▶ [Set problem]
Starting with the line containing "Switch to the Пользователи menu" and going on through the line containing "pos(1454,732)", write out those lines of the records as a numbered list, leaving out blank lines.

▶ [Material]
▬▬▬▬▬▬

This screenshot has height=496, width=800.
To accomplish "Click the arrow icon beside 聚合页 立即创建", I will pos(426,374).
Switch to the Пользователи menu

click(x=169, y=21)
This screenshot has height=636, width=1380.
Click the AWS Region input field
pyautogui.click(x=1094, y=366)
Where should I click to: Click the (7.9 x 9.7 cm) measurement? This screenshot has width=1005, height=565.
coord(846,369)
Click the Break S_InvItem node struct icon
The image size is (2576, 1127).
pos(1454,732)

▬▬▬▬▬▬

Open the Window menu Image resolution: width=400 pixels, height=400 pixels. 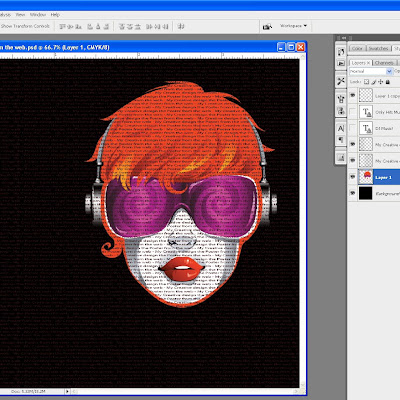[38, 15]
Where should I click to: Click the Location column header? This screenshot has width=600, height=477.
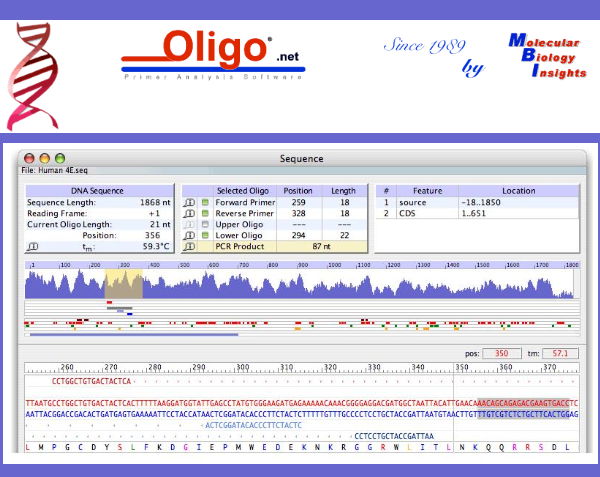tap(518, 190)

▬▬▬▬▬▬

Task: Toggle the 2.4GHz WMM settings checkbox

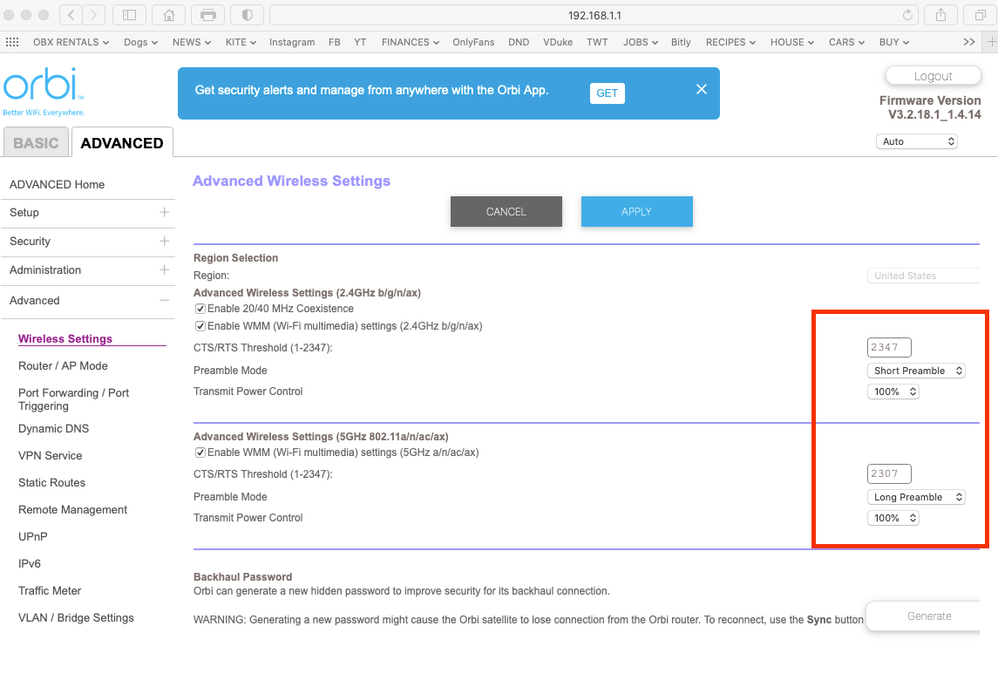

▬▬▬▬▬▬

▶ [Task response]
1. Switch to the Пользователи menu
2. click(x=169, y=21)
3. This screenshot has height=636, width=1380.
4. Click the AWS Region input field
5. pyautogui.click(x=1094, y=366)
6. Where should I click to: Click the (7.9 x 9.7 cm) measurement? This screenshot has width=1005, height=565.
7. coord(846,369)
8. Click the Break S_InvItem node struct icon
9. The image size is (2576, 1127).
10. pos(1454,732)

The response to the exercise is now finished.